The Sleeping Barber problem is a classical IPC (inter process communication) problem that models waiting queues (e.g., a telephone service call center).

Details

In this assignment, you will instrument and experiment with the performance of a working implementation of the Sleeping Barber problem. The implementation is written in C and uses pthreads to implement the customer and barber processes.

Following are specific instructions on what to do.

  • On Mercury, make a local copy of the file ~fredm/308/barber/barbershop.c. Compile it with gcc -pthread -lm barbershop.c -o barbershop. Run your barbershop binary to demonstrate that it works.

  • PROBLEM 1. In the default implementation, it takes 0.1 second to cut hair (10 haircuts/second), but customers arrive every 0.01 seconds (100 customers/second). Therefore, on average, for every 100 customers that arrive, only 10 will be served, and 90 will leave.

    Add code to the implementation that keeps track of how many customers are successfully served and how many customers leave without getting a haircut.

    Then, after the 1000 customers arrive, add code to print out the results: how many were served and how many left? Answer the following questions:

    1. Is the result the same every time you run the code?
    2. Do the results match the expections (10% success rate)?
    3. If not, why not?

    Include your new instrumented code in your writeup, with your changes highlighted.

  • PROBLEM 2. Change the customer arrival rate to match the barber rate of 0.1 seconds. Now, customers arrive just as quickly as they can be served, so it should be possible to have a 100% success rate. Does it occur? Why or why not? If not, why?

  • PROBLEM 3. Now, change the customer arrival rate to use one of the three randomized delays. Each of the delays will provide a randomized value between 0.001 seconds and 0.2 seconds, but has an average delay of 0.1. So in principle, all customers can be served (since the average arrival rate equals the haircut rate).

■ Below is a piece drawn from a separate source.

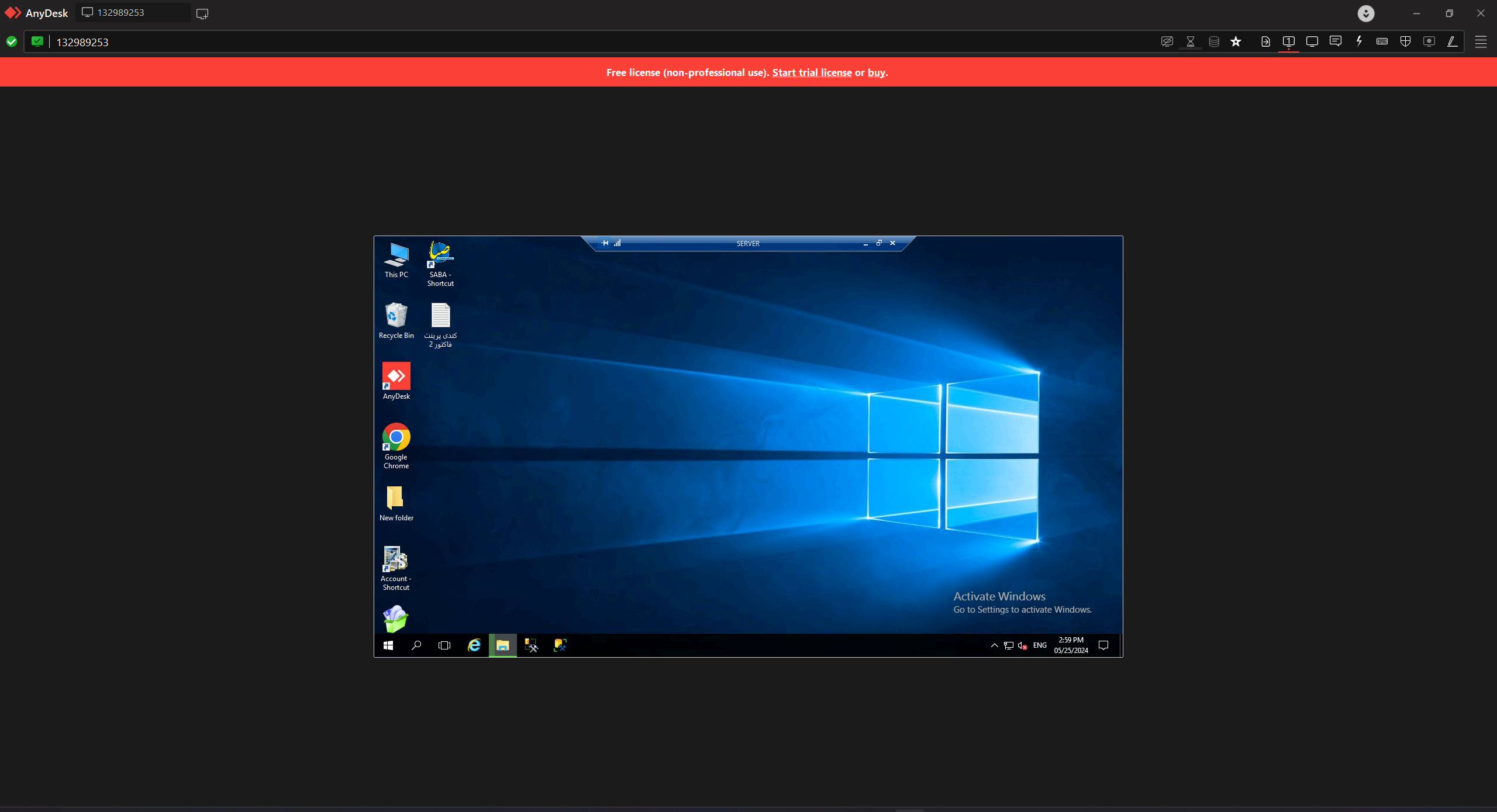
Task: Activate the whiteboard pen icon
Action: (1452, 42)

    However, there are three different distributions of random numbers: flat (an even distribution; all values are equally likely), normal (a bell-shaped curve, with values in the middle more likely than at the extremes), and bursty (an upside-down normal curve, with values at the extremes more likely).

    Run your simulation with each of the three arrival functions, and answer the following:

    1. What results (success rate) do you get for each of the three arrival functions?
    2. Which yields the best performance? Which the worst?
    3. Explain these results.
    4. For the function that performed the worst, increase the queue length (i.e., the number of seats in the barbershop) until the simulation's performance matches the results of the best arrival rate (when there are 5 seats). How many seats does the simulation require to handle the hardest arrival function as well as the easiest?

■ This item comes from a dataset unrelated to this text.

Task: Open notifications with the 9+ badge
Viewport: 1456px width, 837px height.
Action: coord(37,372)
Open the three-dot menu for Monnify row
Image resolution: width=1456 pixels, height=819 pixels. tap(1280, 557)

  • PROBLEM 4. Modify your code to launch two barbers, each running at 0.2 seconds per haircut. This simulation has the same maximum throughput as the earlier ones (10 customers/second).

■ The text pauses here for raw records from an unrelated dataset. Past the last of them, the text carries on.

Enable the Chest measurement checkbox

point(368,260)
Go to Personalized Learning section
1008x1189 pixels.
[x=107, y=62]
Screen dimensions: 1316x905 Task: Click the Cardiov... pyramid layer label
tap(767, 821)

    But does it perform differently? Run the simulation (make sure to reset the number of seats back to 5) with the 3 arrival functions. Make a table of typical performance for each of the 3 arrival functions, and compare the results to 1 barber @ 0.1 sec/haircut.

Turn In

Turn in the following:

  1. A full printout of your instrumented barbershop.c program. Highlight your changes. Make sure to provide a working path to the code on your cover sheet.

  2. For each problem, a table showing results, and a 2- to 3-paragraph discussion that explains them.

Links

http://www.cs.nmsu.edu/~jcook/Tools/pthreads/pthreads.html

http://www.cc.gatech.edu/classes/AY2000/cs6210_spring/pthreads_tutorial.htm

http://www.llnl.gov/LCdocs/pthreads/pthreads.pdf local copy

Mods

  • Changes as of Fri Nov 11 18:49:27 2005: normal and bursty are implemented with trigonometric functions. Please add the -lm flag when compiling.